Evolutionary Repair: Changes in the Genome Allow Meiotic Cohesin to Support Mitosis

Abstract

Proteins in the same protein family share conserved domains but often perform distinct cellular functions. It remains unclear to what extent the specialized function of a protein is determined by changes in its intrinsic biochemical activity or change in the proteins that interact with it. To probe this question, we studied how kleisin, a subunit of the cohesin complex, evolves to alter its function. In the eukaryotes, mitotic and meiotic kleisins have diverged to accomplish the different patterns of chromosome segregation in mitosis and meiosis.
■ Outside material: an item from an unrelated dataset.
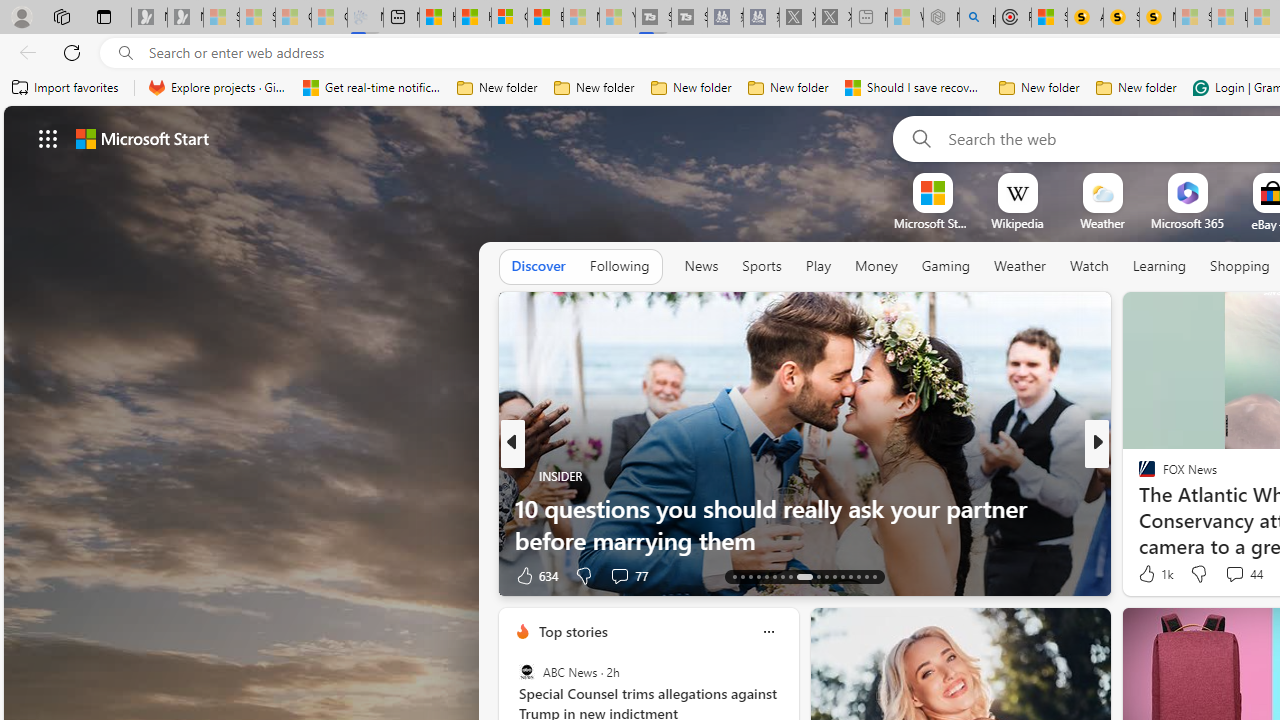 This screenshot has height=720, width=1280. I want to click on 'Nordace - Summer Adventures 2024 - Sleeping', so click(940, 17).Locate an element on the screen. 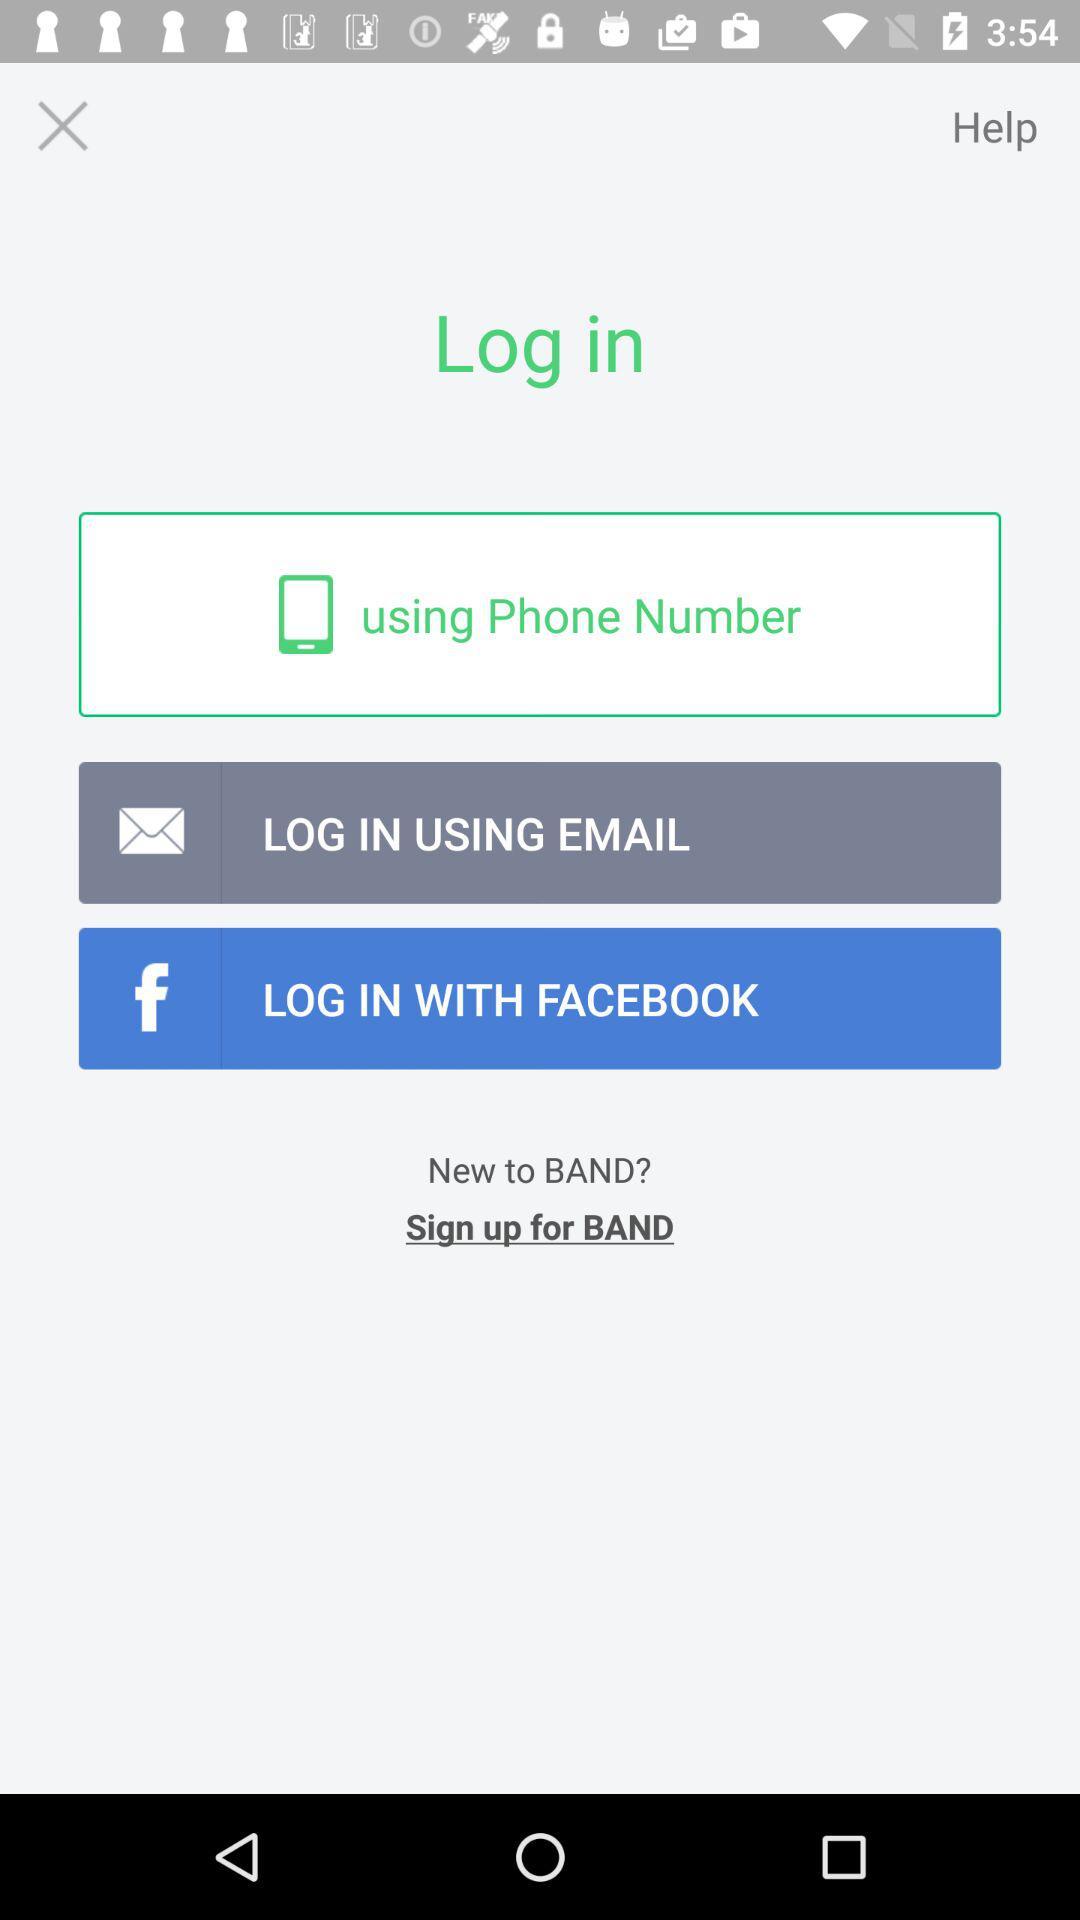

We showed that the budding yeast, Saccharomyces cerevisiae, can use the meiotic kleisin to support mitosis through experimental evolution. Forcing yeast cells to depend on meiotic kleisin, Rec8, in mitosis reduced cellular fitness by 80% due to reduced cohesion between sister chromatids. After 1750 generations of experimental evolution, all the evolved populations increased fitness 50-80% relative to the ancestral Rec8-expressing strain. Comparing the ancestral and evolved genomes shows that Rec8 was not mutated. Instead, adaptive mutations are mainly in genes in the transcriptional mediator complex and cohesin- and cell cycle-related genes. Each beneficial mutation improves the cohesin function of Rec8 in mitosis via slowing down genome replication. This work reveals an unknown functional linkage between genome replication and cohesin function. Overall, this result suggests that changes in proteins that a kleisin protein directly or indirectly interacts with are sufficient for diversifying the cellular function of kleisin.